Nem isto aparece de forma diferente quando olhámos para a igreja da nova dispensação em geral. Se nós considerarmos a cristandade baptizada como um todo, parecerá que aqueles que apostataram da fé são incomparavelmente mais numerosos do que mos crentes fiéis são. Sempre há a semente carnal na igreja. A teoria da regeneração presumível, que ensina que todas as crianças nascidas na aliança são eleitas, não é somente não escriturística, mas também perigosa. Perigosa é, não porque, como diz o ditado popular, ela tende a deixar as pessoas irem para o inferno com um céu imaginário. Isso é praticamente impossível, pelo menos onde a verdade é pregada. Mas o perigo é porque ela presume o que não é de acordo com as Escrituras, ela deixa os de mente carnal na igreja, de forma a que a igreja de Cristo seja corrompida. Portanto, a pregação deve ser dirigida não só aos eleitos, mas também aos réprobos; não só aos santos, mas também aos mundanos. Ela precisa ser tão distintiva que debaixo da sua influência os réprobos e mundanos não consigam permanecer, mas se revelem como odiosos da verdade de Deus e seu Cristo.
Para além disso, mesmo os eleitos e regenerados não são perfeitos; mesmo considerando-os há muita carnalidade na igreja. Diariamente eles têm de guerrear contra os desejos e concupiscências da carne, de maneira que eles possam ser admoestados a andar pronta e dignamente no caminho da aliança, a odiar o pecado, a lutar contra ele, e a fugir dele.

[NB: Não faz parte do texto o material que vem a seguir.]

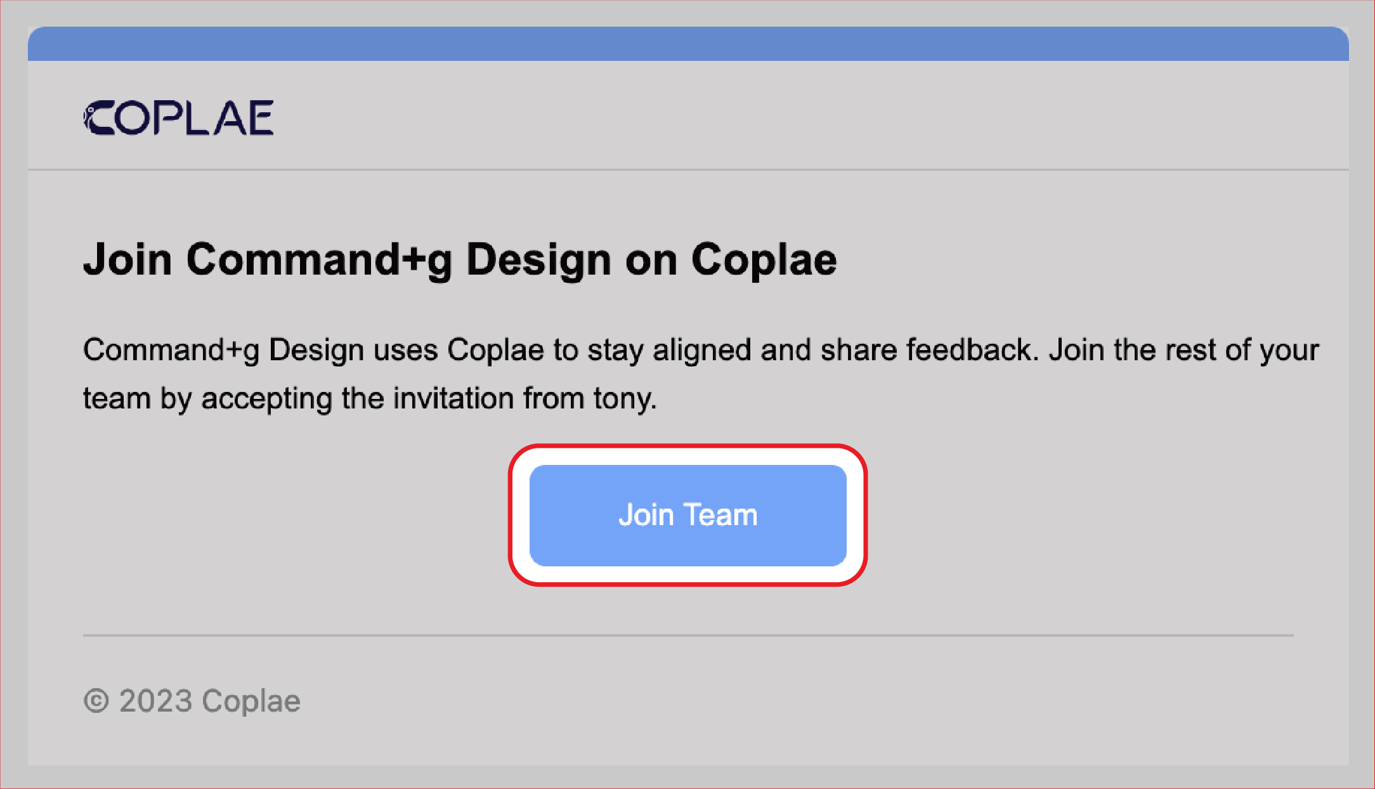This screenshot has height=789, width=1375.
Task: Click the Join Team button
Action: [688, 515]
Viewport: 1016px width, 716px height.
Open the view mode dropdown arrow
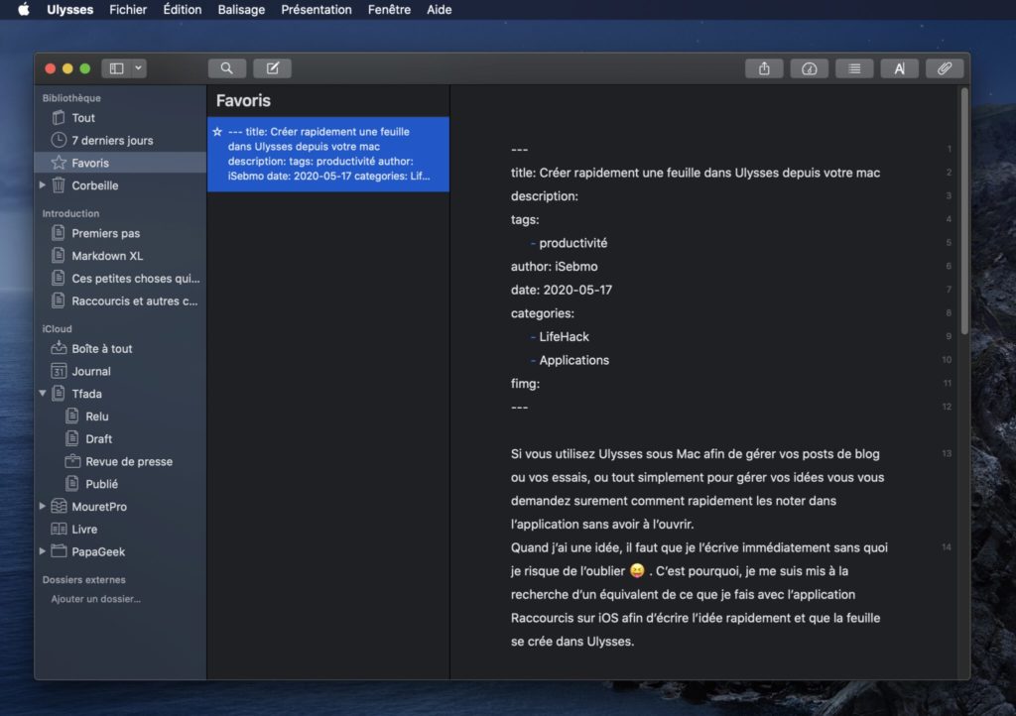[139, 68]
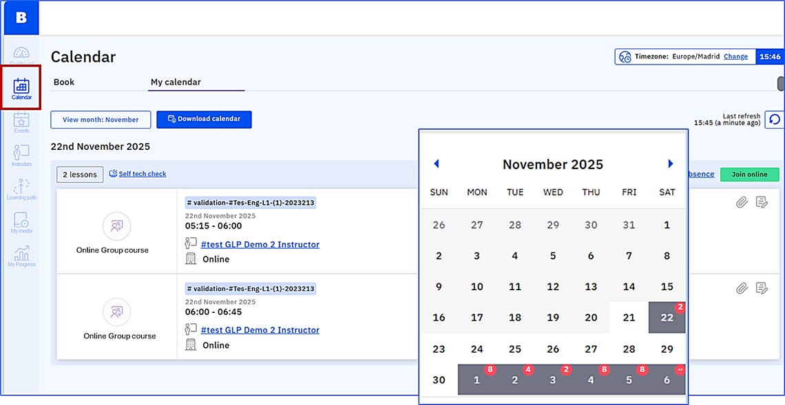Screen dimensions: 785x405
Task: Open Learning path in the sidebar
Action: click(21, 188)
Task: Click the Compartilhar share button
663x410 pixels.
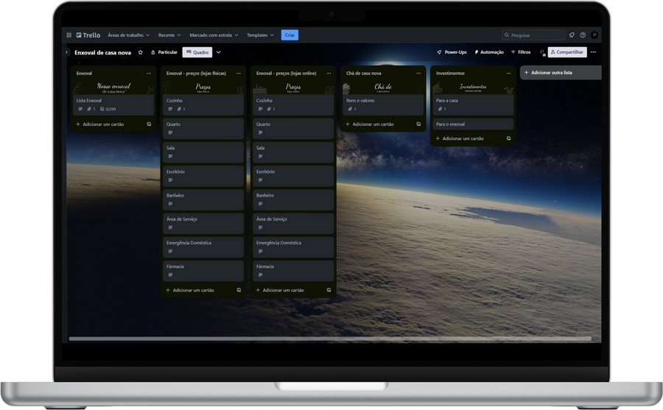Action: [566, 52]
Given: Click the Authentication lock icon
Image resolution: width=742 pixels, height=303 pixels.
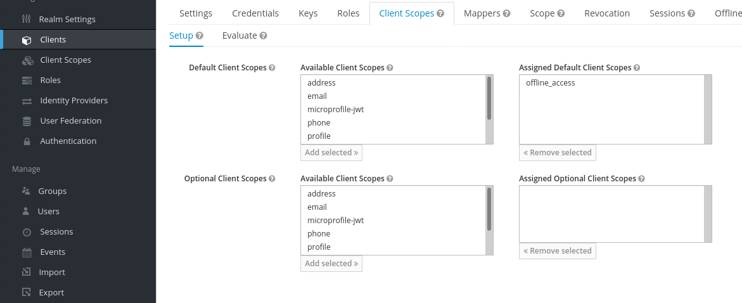Looking at the screenshot, I should (x=27, y=141).
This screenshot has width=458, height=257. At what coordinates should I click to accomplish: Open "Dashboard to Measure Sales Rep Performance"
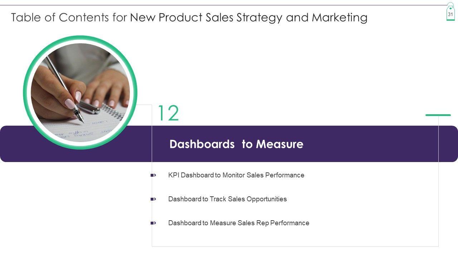pos(239,223)
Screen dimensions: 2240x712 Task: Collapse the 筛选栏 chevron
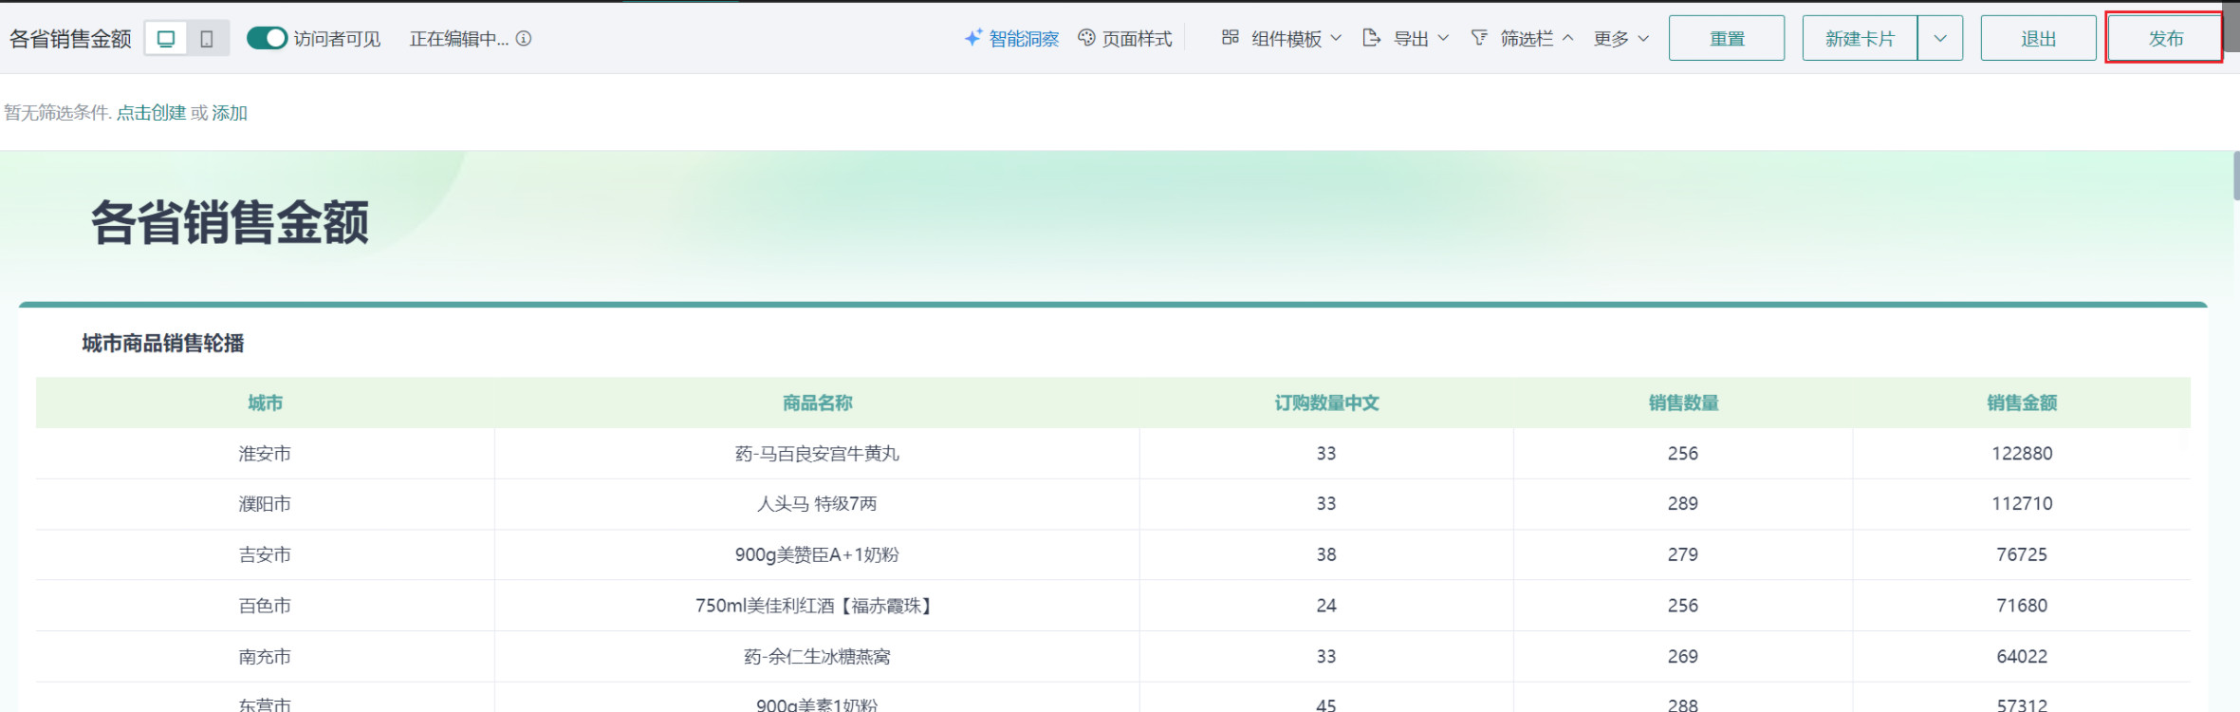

A pregação na esfera da aliança precisa ser sempre distintiva. Isto não significa necessariamente que precise dividir a igreja entre eleitos e réprobos, convertidos e não convertidos, e dirigir-se-lhes separadamente. Pelo contrário, isso significa que toda a igreja, como ela organicamente existe no mundo, precisa ser trazida sob a influência da mesma igual pregação: a mesma palavra precisa ser dirigida a todos. Todos precisam ser exortados a ser convertidos e a converterem a si mesmos, a arrependerem-se no pó e cinzas (Job 42:6). Todos precisam ser admoestados continuamente a andar no caminho da santificação e a viver antiteticamente como sendo do partido do Deus vivo no meio do mundo. Tal pregação será um sabor de vida para aqueles que Deus escolheu para a salvação eterna, mas ao mesmo tempo um sabor de morte para a morte para o resto (II Cor. 2:16). Somente debaixo de tal pregação será a igreja levantada e serão os crentes edificados.
Fonte: Reformed Dogmatics, vol. 2, Herman Hoeksema, Reformed Free Publishing Association, pp. 312-315.